Text block:
OK, confession time.

I got home and logged on and realized, "why am I arguing with 2 or 3 guys at the same time?"

Good thing I'm off the rest of the year - today was my final day until after New Year's.

But I brought it on myself, so...

lulz

I am probably older than you anyway son.

No idea.

I'm 52.

You tell me.

So forward thinking plays no part in your life or in the lives of governments/law makers/army commanders/tyrants? How deluded are you? We make decisions with some thought of the consequences of our actions surely or do you live from minute to minute and don't think about where y

our actions will lead? No wonder you don't seem to learn from your twisted statements and standpoints.

I'll buy forward thinking from you, but I believe it's a backpeddle to patch up your predicted comment.

Of course forward thinking is a part of our lives.

Because of problems I've had in my past as a young man, and dealing with the consequences thereof, I have developed a very acute sense of forward thinking, where I go to lengths to anticipate what could possibly result from a particular course of action.

The stuck record Type O style.

What you call stuck record, I call consistency.

I maintain very consistent opinions and philosophies, whether others agree with them or not.

Ps you must try harder to sound patronising you made me laugh with your "there's a good lad" comment..

That honestly was my intention.

I think I got it from It's a Wonderful Life, but it's also used in L.A. Confidential.

You are still not following me. My point was that it is hardly persuasive to hold up a Supreme Court decision and say "See, this is what the constitution means", if that decision is grounded in partisanship rather than sound legal reasoning. The point about 5-4 was an illustrative one. When the courts do not exercise sound reason but instead engage in partisanship and results driven logic then it only matters how many of "your guys" are on the court. Legal reasoning simply becomes an inconvenient formality to justify the result you have chosen.

When it is axiomatic for you that the court will decide a certain way on a certain issue simply as a function of how many "reds" or "blues" sit on the bench rather than on the merits of the issue, your judiciary has become irrelevant and mere pawns of the politicians who appointed them.

Short task A: Which groups does the forum thread name in the question that begins "So forward thinking plays no part"?
Short task B: In the forum thread, which two films does the writer give as places the "there's a good lad" comment also appears?
Short task C: Can you shorten the forum thread's paragraph beginning "You are still not following me." while keeping its main points?
Nothing in the listing is needed here.

Stored items
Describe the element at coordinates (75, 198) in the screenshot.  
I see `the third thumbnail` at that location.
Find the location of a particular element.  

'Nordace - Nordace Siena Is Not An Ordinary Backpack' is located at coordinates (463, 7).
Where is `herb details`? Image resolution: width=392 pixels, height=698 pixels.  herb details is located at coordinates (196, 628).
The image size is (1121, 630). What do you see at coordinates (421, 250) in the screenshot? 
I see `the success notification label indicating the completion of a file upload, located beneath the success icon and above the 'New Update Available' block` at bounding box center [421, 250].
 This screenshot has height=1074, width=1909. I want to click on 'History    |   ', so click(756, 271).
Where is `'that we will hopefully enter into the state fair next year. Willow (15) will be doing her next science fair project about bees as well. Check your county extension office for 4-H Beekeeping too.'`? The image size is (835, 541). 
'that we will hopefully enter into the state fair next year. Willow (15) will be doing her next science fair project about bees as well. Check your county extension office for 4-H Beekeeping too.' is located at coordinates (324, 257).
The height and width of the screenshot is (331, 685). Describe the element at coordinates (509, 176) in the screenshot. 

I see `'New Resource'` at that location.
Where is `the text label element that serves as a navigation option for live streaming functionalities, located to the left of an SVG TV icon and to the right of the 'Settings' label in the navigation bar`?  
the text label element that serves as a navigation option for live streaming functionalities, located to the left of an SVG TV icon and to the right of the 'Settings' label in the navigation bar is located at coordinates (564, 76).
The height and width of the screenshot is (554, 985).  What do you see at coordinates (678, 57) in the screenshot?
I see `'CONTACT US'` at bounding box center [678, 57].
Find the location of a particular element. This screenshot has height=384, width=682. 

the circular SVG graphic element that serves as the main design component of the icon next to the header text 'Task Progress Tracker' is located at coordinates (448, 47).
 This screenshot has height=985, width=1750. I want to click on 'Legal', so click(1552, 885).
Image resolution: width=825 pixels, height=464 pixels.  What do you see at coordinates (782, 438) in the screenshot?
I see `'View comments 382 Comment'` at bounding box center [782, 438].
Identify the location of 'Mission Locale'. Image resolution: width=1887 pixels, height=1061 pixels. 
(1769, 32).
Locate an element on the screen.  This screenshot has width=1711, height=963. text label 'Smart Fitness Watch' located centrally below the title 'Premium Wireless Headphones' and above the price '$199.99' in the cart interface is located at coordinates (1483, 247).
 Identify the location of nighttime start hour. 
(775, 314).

Final answer A: Governments, law makers, army commanders, tyrants

Final answer B: It's a Wonderful Life and L.A. Confidential.

Final answer C: Citing a Supreme Court decision as proof of what the constitution means isn't persuasive if the ruling rests on partisanship instead of sound legal reasoning; the 5-4 point was only an illustration. When courts rule by partisanship and results-driven logic, all that counts is how many of "your guys" sit on the bench, and legal reasoning becomes a mere formality to justify a chosen result.